Por José Jaime Ruiz
Hay que recordar al Carlos Monsiváis incisivo, el cronista ácido y lúcido, y no los menesteres fake de estos días sin guardar. En 1986, el personaje fue Francisco El Abuelo Cruz: “Y ya presagiado por un anuncio luminoso en la calle (‘Sacaremos al Abuelo de la banca/ Enviaremos a Alemania a la barranca’), la compulsión: Abuelo: el que persevera alcanza. La mejor afición te apoya’ / Bora: con El Abuelo el Tri será campeón’ / Abuelo/ ‘Abuelo*** para Presidente’. Francisco Javier Cruz, El Abuelo, es el personaje mexicano de la Copa, o tal arguyen las interminables porras, y las expresiones mesiánicas que provoca la mención o la vista del jugador. ¿Quién que es no sabe quién es?” (“¡¡¡Goool!!! Somos el desmadre”).
La euforia oligárquica del Estadio Ciudad de México –Estadio Banorte–, Estadio Azteca, no ha generado ningún ídolo en este Mundial. Gilberto Mora apenas es un esbozo. Los hinchas proletarios en el Fan Fest van a otra cosa. La maroma del circo FIFA no sólo es clasista, también pomposamente desigualitaria: detrás de la línea, joven, que estamos “extractivando”. Entre el zombi y el fanático, el Mundial hace extraños compañeros de cama.

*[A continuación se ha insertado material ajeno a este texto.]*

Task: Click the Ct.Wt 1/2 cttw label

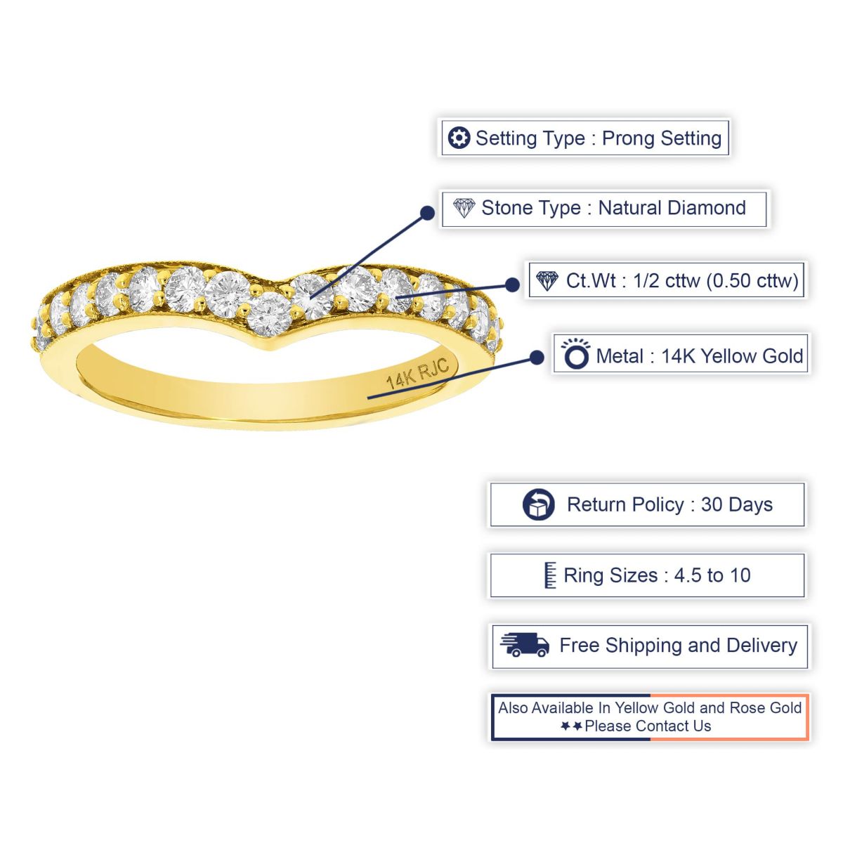Action: tap(666, 280)
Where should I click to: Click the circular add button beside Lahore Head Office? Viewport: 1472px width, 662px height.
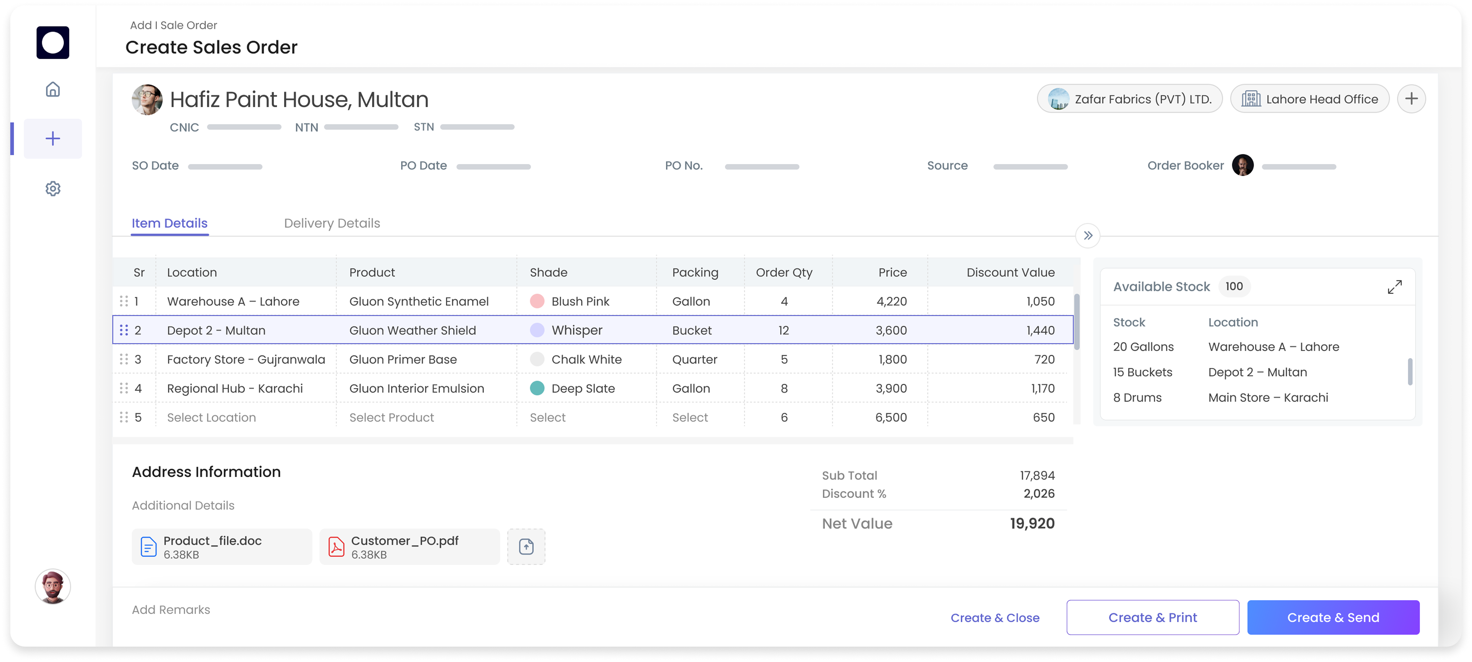pos(1411,99)
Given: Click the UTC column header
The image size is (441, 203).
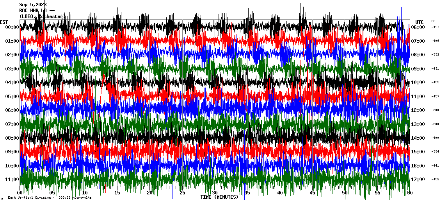Looking at the screenshot, I should [x=419, y=22].
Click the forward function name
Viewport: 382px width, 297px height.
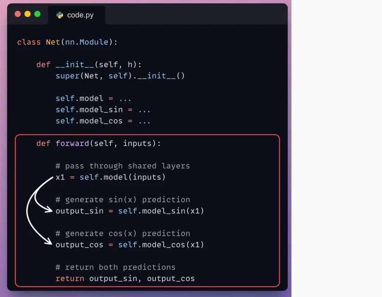(72, 143)
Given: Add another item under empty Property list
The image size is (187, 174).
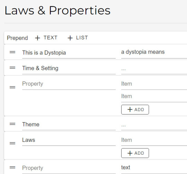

Como toda pulsión, la ilusión será breve y el “Cielito lindo” terminará siendo un cielo de tormenta, lluvia, lodazal.
Volvamos a lo esencial. Escribe Raúl Rojas González: “No hay espacio aquí para ahondar en el tema, pero indudablemente que en la FIFA la corrupción es sistémica y ‘fractal’. Es sistémica porque en los diversos escalones de la FIFA no existe transparencia y cada presidente de confederación, federación y hasta club es una especie de virrey. Es ‘fractal’ porque se reproduce en la misma forma a todos los niveles, desde los torneos locales hasta la Copa del Mundo. La corrupción de la FIFA tiene la misma forma y origen, ya sea que la veamos con microscopio, a nivel local, o con telescopio, a nivel mundial (El futbol bajo el microscopio, FCE, p. 201).
Archisabida la corrupción extractivista de la FIFA, la mercantil y la deportiva. La mercantil tornando el soccer en futbol americano en cuatro tiempos con la innecesaria hidratación. Y, la deportiva, a través del arbitrio conveniente de los juzgadores centrales. La industria de mayor extracción histórica, Google, lo narra así: “En los minutos finales del encuentro, con México ganando 1-0, el delantero holandés Arjen Robben ingresó al área mexicana, sintió un contacto del defensa Rafael Márquez y se dejó caer. El árbitro central decretó la pena máxima, lo que permitió a Holanda empatar el partido y eventualmente ganarlo 2-1. Esta eliminación frustró el pase de México a los cuartos de final, marcando la historia del futbol”. Este 2026 también existe el eurocentrismo FIFA a favor de Portugal y en contra de Colombia. Posteó David Faitelson en X: “El futbol, en tiempos del software… Esto no puede ser ‘fuera de juego’. La esencia de la regla es no sacar ventaja. ¿Realmente la saca el futbolista colombiano? ¿Por una uña? No me jodan…”.
¿Y Gilberto Mora? Veamos. César Luis Menotti aludía a Borges al decir que el futbol era orden y aventura. Borges, a su vez, aludió al poeta Apollinaire al escribir: “En una especie de salmo —cuya dicción confidencial y patética es evidente aprendizaje de Whitman—, Apollinaire separa los escritores en estudiosos del Orden y en traviesos de la Aventura, y tras incluirse entre los últimos, solicita piedad para sus pecados y desaciertos”. Crisol en movimiento, Gilberto Mora ordena la aventura y se aventura en el orden. Si “toda aventura es norma venidera y toda actuación tiende a inevitarse en costumbre”, que Mora nos acostumbre a su calculada aventura. Panóptico, no vigila una cárcel (Foucault), al contrario, “se lanza a la prohibida aventura de la libertad” (Galeano). No ídolo, crack.